WHAT TO DO.
1: Decide whether each statement agrees with the Florida housing news roundup below. Answer yes or no for (a), (b), and (c), quoting the deciding words of the roundup exactly: (a) The quit-claim deed asserted that the owners had given up title for $10. (b) Chris and Diana Foster bought their Melbourne home because of the tax incentive. (c) Sgt. Vernon Noad leads an identity theft strike force for the Manatee County Sheriff's Office.
2: According to the Florida housing news roundup below, in what year did Chuck Rizzo and his family leave New York for Florida?
3: Please extend the Florida housing news roundup below, beginning right after its last paragraph, which ends with Ray Rodriguez's remark about buyers not rushing to buy.

SELECTED EXTRACT.
+---+

The Herald Tribune. “Last March, someone who may never have set foot inside Sunset Ridge filed a simple legal document with the Polk County clerk of the court’s office and suddenly claimed ownership of the house with a full-sized pool. The document, known as a quit-claim deed, asserted that the home’s owners…had surrendered title for a mere $10.”

“‘Every second or fourth house is either empty or has got a ‘for sale’ sign on it in a lot of those neighborhoods,’ said Sgt. Vernon Noad, who leads an identity theft strike force for the Polk County Sheriff’s Office. ‘So it leaves a lot of potential for people to ride around up there and just run addresses through the property appraiser’s office.’”

“A plunging economy has brought the state to a place even the most zealous anti-growth forces never imagined: Florida has become a zero-growth state. Chuck Rizzo is among area business owners likely to wave goodbye. In 2001 he and his family left New York and joined the nearly 1,000 people a day moving to Florida. He got a job with Lee Wetherington Homes and bought a home.”

“He was laid off when the building market collapsed. He started his own business, but that is failing. Rizzo is making one final effort to find a job. But with the unemployment rate at nearly 8 percent he is not optimistic. ‘I had been through previous recessions, but I had never felt them,’ Rizzo said.”

“Manatee County Commissioner Joe McClash worries the flat growth rate could lead to further deflation of property values, which means less income for local governments and probably more cuts to sources feeding the state Treasury. ‘All those empty houses still don’t have people to buy them,’ McClash said.”

From Florida Today. “The federal government is sweetening the pot to encourage first-time homebuyers to jump into the housing market, improving on last year’s incentive with a new tax credit. Chris and Diana Foster closed on their Melbourne home, the first for both of them, in October. They’d planned to buy in order to build equity, regardless of tax incentive.”

“Realtor Abby Barclay, who helped the Fosters with their purchase, is finding few first-time homebuyers being spurred into action by the tax incentive. Most are happy to learn about the incentive, but already had been looking at homes. ‘We don’t see that it’s bringing anybody into the marketplace,’ she said.”

“Diana Foster admits to being disappointed that they could have gotten a better deal if they’d waited, but they’re philosophical about it. ‘Who knows what people are going to be getting in 2010?’ she asked.”

The Business Jacksonville. “The fourth quarter of 2008 was a blue period for residential real estate sales in Northeast Florida, according to…DataQuick. The ‘blues’ in Clay, Duval, Nassau and St. Johns counties represented drops in sales prices and volumes, giving a vivid portrayal of a real estate market that has shifted into reverse.”

“Ray Rodriguez, owner of the Real Estate Strategy Center of North Florida in Jacksonville, called the real estate market in the fourth quarter ‘very moderate’ and said he thinks it won’t turn around anytime soon. ‘Normally, the last quarter is when people rush to homestead their home, but with the economy being the way it is, they’re slowing down and not rushing to buy,’ he said.”

+---+

COLLECTED MATERIAL.
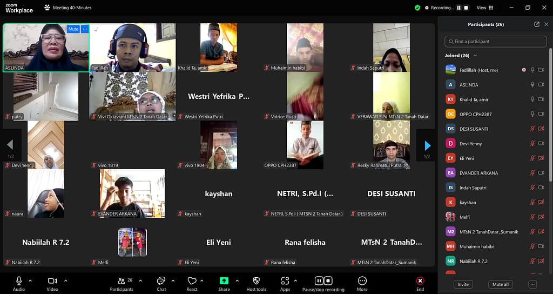Expand the Audio options arrow
Image resolution: width=553 pixels, height=294 pixels.
pos(30,280)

+---+

RESPONSES FOR EACH TASK.
1:
(a) Yes: "had surrendered title for a mere $10."
(b) No: "They’d planned to buy in order to build equity, regardless of tax incentive."
(c) No: "who leads an identity theft strike force for the Polk County Sheriff’s Office."

2: In 2001.

3:
“Rodriguez said most buyers during that quarter likely planned to stay in their homes for five to seven years, because the market is no longer favorable to speculative buying. ‘They don’t look at real estate as being the investment that they used to,’ he said.”

The St Petersburg Times. “Tampa Bay area home prices took one of the largest one-month tumbles in history. The low-price-equals-brisker-sales phenomenon is more pronounced in Cape Coral-Fort Myers. Sales more than doubled in January. But it came at the cost of a 59 percent collapse in prices in the January-to-January period.”

“‘Right now, unfortunately, foreclosures are about the only game in town,’ St. Petersburg Realtor Jerry Sigler said. ‘If you’ve got a foreclosure to pick from, why go to a retail property?’”

“A Tampa auction of bank-owned homes earlier this month found bidders for 131 of 176 homes. The average price worked out to $77,000 per home. So influential have foreclosures been in setting the market that financially stable sellers feel compelled to cut prices. Deborah Farmer, head of Tampa’s Star Light Realty, recently bought a house with 180 feet of lakefront for $589,000. In a normal market it could have sold for $800,000, she said.”

“In the Tampa Bay area, prices have come down almost 50 percent from the peak in June 2006. ‘I think there’s a lot of fear,’ Farmer said. ‘Sellers think, ‘I’ve got equity in my home, and I’d better get out when the getting’s good.’”

“Though she has an 813 credit score, Farmer had to scrape up a 50 percent down payment on the lake house, a far cry from the 100 percent financing of 2005. As a small business owner with variable income, she couldn’t provide tax forms to qualify for better terms. ‘Banks have to loosen up,’ she said. ‘It’s getting ridiculous.’”

“There’s growing consensus this economic downturn is not only longer, deeper and nastier. It’s becoming clear this recession may prove transforming, potentially changing us personally, regionally, nationally — even globally — in fundamental ways.”

“‘This Is Not the End of America’ is hardly the typically numbing title of Wachovia economist Mark Vitner’s regularly published commentary on how things are going. But last week he chose that title because he felt he needed to respond to the extraordinary angst he encounters in his work and life. ‘Throughout this financial crisis,’ Vitner writes, ‘I have been approached repeatedly by people from all walks of life asking the question, ‘Is this the end of America as we know it? Is the American dream dead?’”

“This column’s headline is borrowed without apology from a lengthy cover story titled ‘How the Crash Will Reshape America’ appearing in the March issue of the Atlantic magazine. The provocative article was written by Richard Florida.”

“He’s honed his thoughts a lot and applies them well to our current financial predicament and to some old economic stereotypes. Among his most relevant insights: Stop fixating on owning a home. The burst housing bubble should send a message that home ownership is no longer on the ‘A list’ of the American dream. People wanting to be elsewhere are now stuck in homes they are trying to sell, often at a substantial loss. People are working in jobs they do not like or are beneath them because they are tethered to housing. His message? Don’t underestimate the upside of renting.”